Saturday, 23 June 2007

Hard Light

The first Strobist exercise was posted last week and comprises a brief exploration of the shadows created by hard light from an off camera strobe at various angles to the subject.
The first image here shows the subject with camera directly in front with the strobe at 45 degrees to the right. The shadow on the wall is very nasty. The subject has been left close to the wall to emphasise this. The speedlight is actually a fair bit higher than the subject which can be seen by the downward slope of the shadow.

The second image shows the effect of the camera at 45 degrees to the left of the subject with the speedlight remaining at 45 degrees right. The wall shadow is equally harsh.






The third and final image shows the camera position at the same position as the speedlight at 45 degrees right.

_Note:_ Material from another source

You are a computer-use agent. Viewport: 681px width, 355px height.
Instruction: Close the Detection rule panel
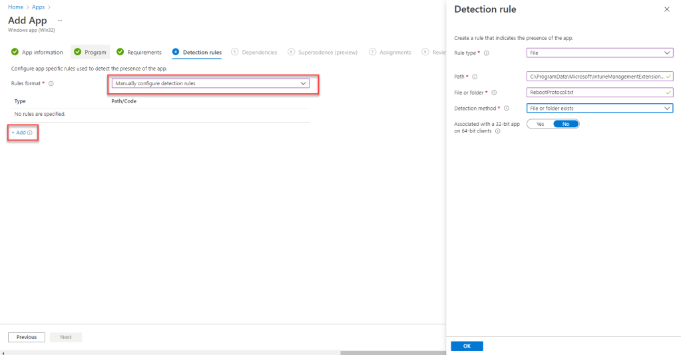[667, 9]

This is equivalent to on camera flash except that the speedlight is higher than the camera. Illumination of the face is more even which is not necessarily a good thing as the image will often look too flat. This is the main problem with on camera flash. The harsh shadow is still visible on the wall.

Wednesday, 13 June 2007

Land of the Long White Cloud

Hello from New Zealand or Aotearoa in Maori (the land of the long white cloud). This is my first post in a blog and I initially intend to use it to track my progress on the Lighting 102 course currently running at http://www.strobist.blogspot.com/.

Strobist is an excellent blog which focuses on the techniques of off camera lighting. The first assignment is coming this week and I will report here with progress.

Although I have been interested in photography for 20 years, the digital revolution has re awakened my enthusiasm. The ease with which the whole darkroom process can be reproduced in the living room has captured my imagination. Other aspects of my new path of learning in photography will be also be discussed here.